Brisant le recueillement, Hannuku s'exclama :
— Grande-Mère... Pardonne-moi ! Ô Ève, ne veux-tu pas nous parler du jardin de l'Éden ? Seth nous en a dit un peu. Cela donnait tant envie ! Mais lui, il ne l'a pas connu personnellement.
Ève fixa Hannuku.
— Tu as raison, Seth mon fils n'a pas connu comme moi le jardin de l'Éden.
Il y a parfois des larmes dans un sourire. Le sourire d'Ève en était rempli :
— Il est comme vous, mon Seth, il ne fait que rêver de l'Éden.
Ses yeux coururent sur les visages qui lui faisaient face. On eût dit qu'elle avait été tirée de sa torpeur, qu'elle s'en extirpait avec un peu de surprise et de lassitude. Un peu de pitié, aussi. Elle opina :
— Mais oui, bien sûr ! Vous êtes venus dans cette cour pour cela, pauvres gens d'Hénoch. L'Éden, l'Éden ! Le jardin d'Adam et d'Ève. Tout savoir sur ce jardin de la faute, comme l'appelle notre fils Seth. Vous êtes venus m'interroger ! Et vous avez raison.
Elle se tourna vers moi, me fixa comme si, par-dessus tous les autres, ce n'était qu'à moi qu'elle voulait s'adresser et qu'elle réclamait toute mon attention. Elle ajouta :
— Il est temps que cela soit dit.
Son charme et sa beauté lui revinrent. Elle se redressa, nous offrant son sourire si particulier, si envoûtant. Ce sourire qui aujourd'hui me manque tant.
9
— Mon Seth est rude mais il ne ment pas, nous dit-elle. Il ne dissimule pas. Il est vrai que ce jardin de l'Éden, il ne l'a jamais connu. Et il le regrette terriblement. Il n'est pas le seul. Ainsi que des générations après lui, il en parle comme s'il y avait passé des ans et des ans. Non. Au contraire. YHVH m'a donné Seth à enfanter ici, dans cette hutte que vous voyez là-bas.

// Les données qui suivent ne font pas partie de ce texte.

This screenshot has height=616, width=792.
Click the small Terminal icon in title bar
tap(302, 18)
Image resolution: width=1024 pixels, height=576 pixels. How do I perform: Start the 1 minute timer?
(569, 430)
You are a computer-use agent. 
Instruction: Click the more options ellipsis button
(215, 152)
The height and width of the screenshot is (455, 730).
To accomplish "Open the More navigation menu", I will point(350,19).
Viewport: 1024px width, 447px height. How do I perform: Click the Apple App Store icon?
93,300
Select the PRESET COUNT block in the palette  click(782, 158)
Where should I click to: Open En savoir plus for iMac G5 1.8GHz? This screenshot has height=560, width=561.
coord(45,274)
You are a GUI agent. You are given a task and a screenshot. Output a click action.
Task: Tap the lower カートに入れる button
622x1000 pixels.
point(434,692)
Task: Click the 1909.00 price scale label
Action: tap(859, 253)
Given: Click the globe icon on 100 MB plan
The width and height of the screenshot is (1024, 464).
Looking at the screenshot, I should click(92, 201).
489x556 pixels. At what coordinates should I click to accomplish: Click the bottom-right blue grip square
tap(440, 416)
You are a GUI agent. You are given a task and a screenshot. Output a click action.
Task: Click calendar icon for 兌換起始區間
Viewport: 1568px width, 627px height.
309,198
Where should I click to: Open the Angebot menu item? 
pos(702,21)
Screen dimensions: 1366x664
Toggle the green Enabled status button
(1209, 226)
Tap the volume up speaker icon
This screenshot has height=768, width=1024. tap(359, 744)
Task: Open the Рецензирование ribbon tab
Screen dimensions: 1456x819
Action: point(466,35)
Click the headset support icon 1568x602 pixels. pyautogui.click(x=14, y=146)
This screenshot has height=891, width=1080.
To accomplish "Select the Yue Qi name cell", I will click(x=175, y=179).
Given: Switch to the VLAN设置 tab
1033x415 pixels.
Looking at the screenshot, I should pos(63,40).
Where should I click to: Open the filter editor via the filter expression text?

Elle désigna la petite pièce où je m'étais réveillée sous son regard le matin même.
— Quand il est né, l'Éden n'était plus, reprit-elle, et cela depuis des centaines d'années. Trois ou quatre centaines, au moins. Mais son père Adam lui en a fait tant de merveilleuses descriptions dès son enfance ! Dans l'Éden, tout était beauté et perfection, lui racontait-il du matin au soir. L'eau y était pure, les fleurs incomparables, les fauves tendres, les fruits sucrés et la lumière transparente. Lui-même, Adam, et selon la volonté de YHVH, y était si absolument le maître de toute chose ! Le souffle de l'air lui y était aussi soumis que l'humeur des bêtes ou la tombée des plumes de pigeon. Sa propre perfection égalait celle qui l'entourait. Peut-être sa perfection égalait-elle celle de YHVH, son créateur. Il le croyait un peu, mon Adam...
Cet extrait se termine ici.